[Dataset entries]

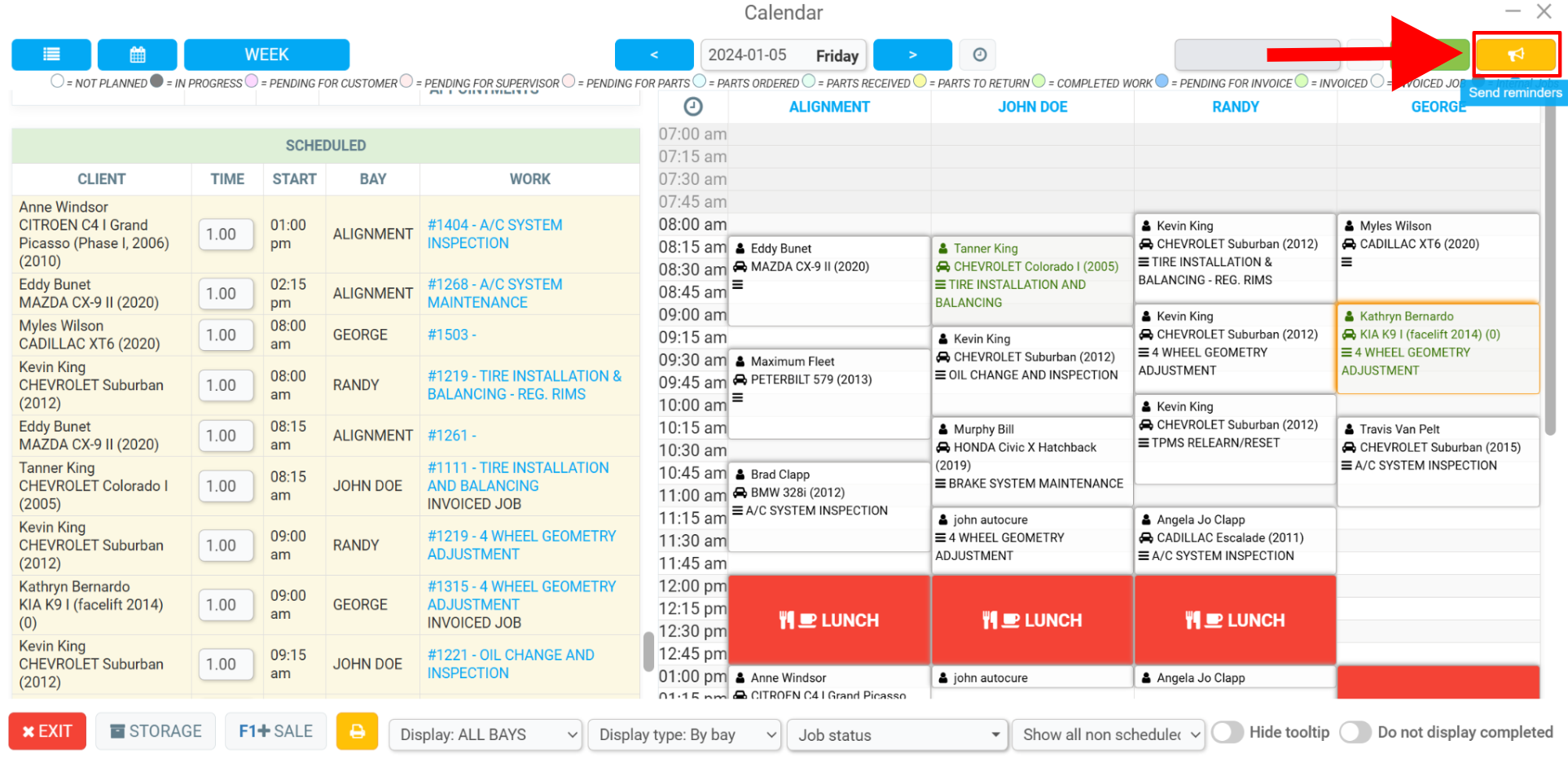Click the Send reminders megaphone button

pyautogui.click(x=1515, y=55)
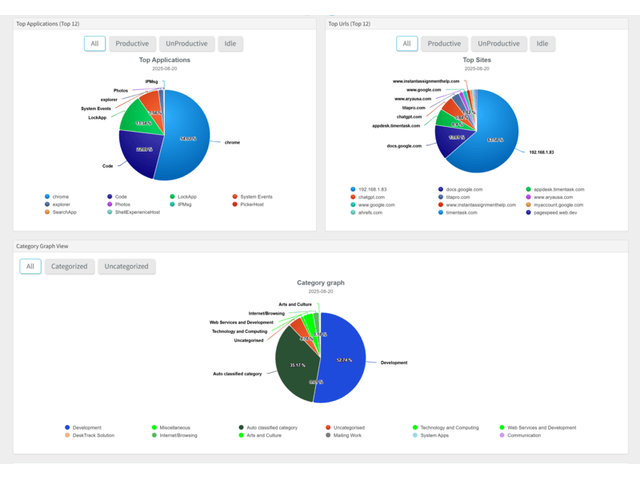
Task: Toggle the 192.168.1.83 legend marker
Action: pyautogui.click(x=352, y=188)
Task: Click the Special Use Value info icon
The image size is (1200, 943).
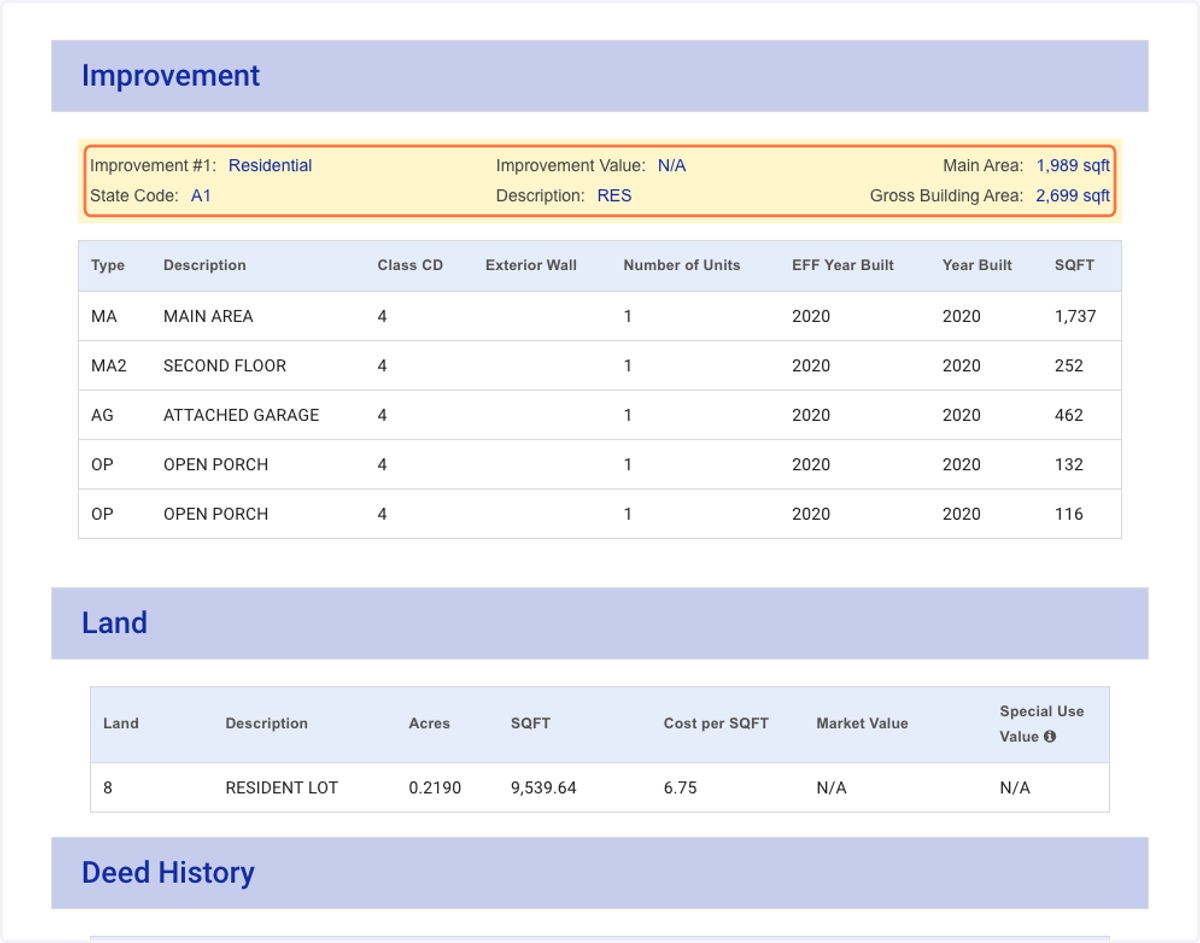Action: (x=1050, y=736)
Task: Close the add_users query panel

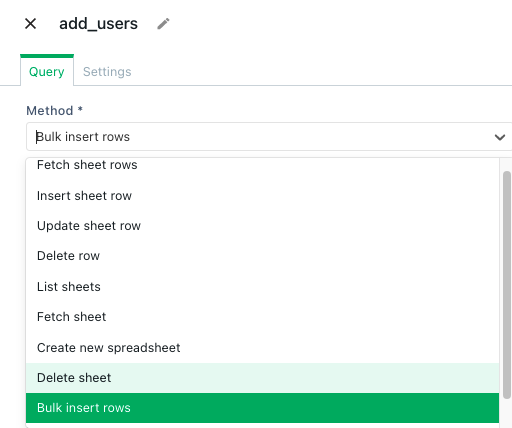Action: pos(30,24)
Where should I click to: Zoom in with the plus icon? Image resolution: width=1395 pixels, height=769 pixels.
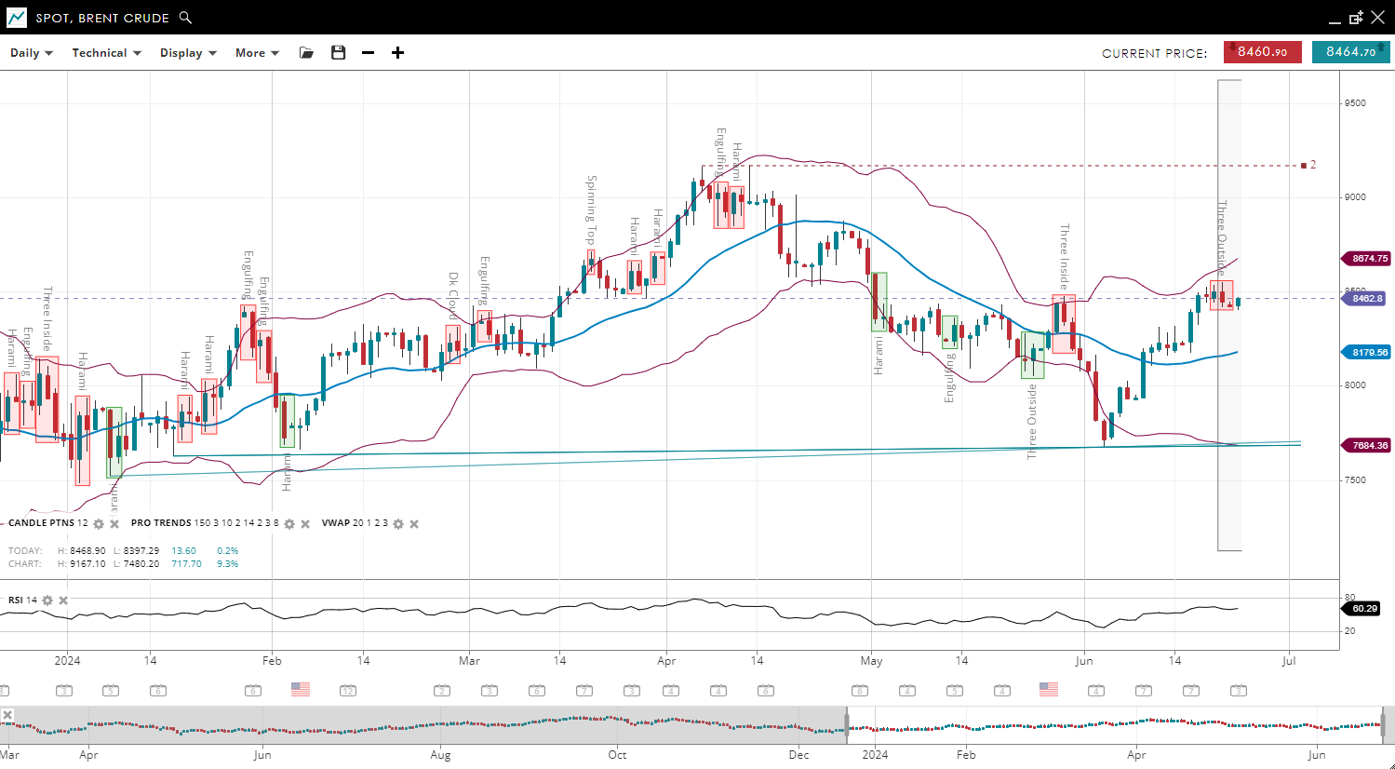pyautogui.click(x=398, y=53)
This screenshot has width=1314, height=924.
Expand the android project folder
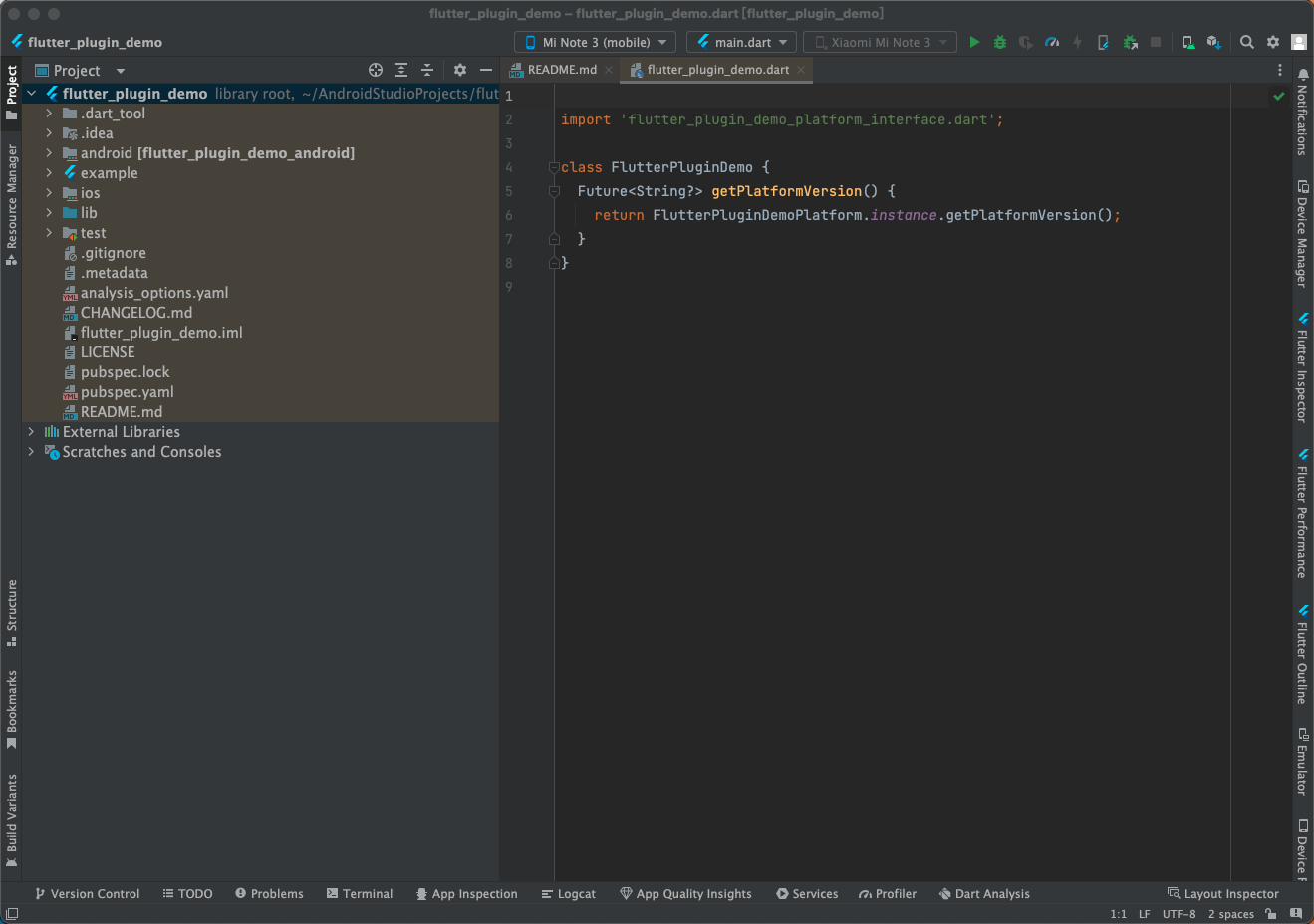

**ABOUT THIS EXERCISE**.
Omitting all pictures, restate word for word the lines from the one containing "Task: Click the Special Use Value info icon" through the last line of the data.

**PROBLEM SOLUTION**.
Task: Click the Special Use Value info icon
The image size is (1200, 943).
Action: (x=1050, y=736)
Task: Close the add_users query panel

Action: pos(30,24)
Where should I click to: Zoom in with the plus icon? Image resolution: width=1395 pixels, height=769 pixels.
pyautogui.click(x=398, y=53)
This screenshot has width=1314, height=924.
Expand the android project folder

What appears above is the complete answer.